■ EXERCISE PROMPT:
The records below hold a stretch from the line with "Given: Click the" through the line with "Where should I"; return exactly those lines, ends included, and nothing more.

■ SOURCE INFORMATION:

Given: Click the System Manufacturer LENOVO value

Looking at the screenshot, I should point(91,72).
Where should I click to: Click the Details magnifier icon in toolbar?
...
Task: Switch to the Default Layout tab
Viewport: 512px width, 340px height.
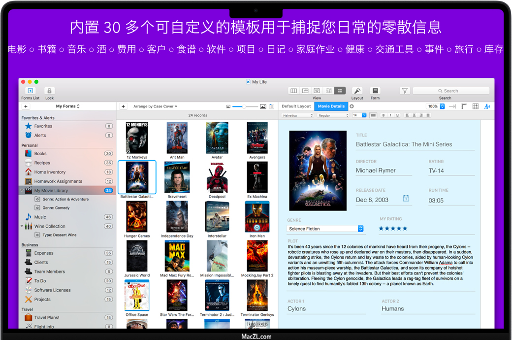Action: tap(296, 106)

■ ANSWER TO THIS TASK:
Given: Click the System Manufacturer LENOVO value

Looking at the screenshot, I should point(91,72).
Where should I click to: Click the Details magnifier icon in toolbar?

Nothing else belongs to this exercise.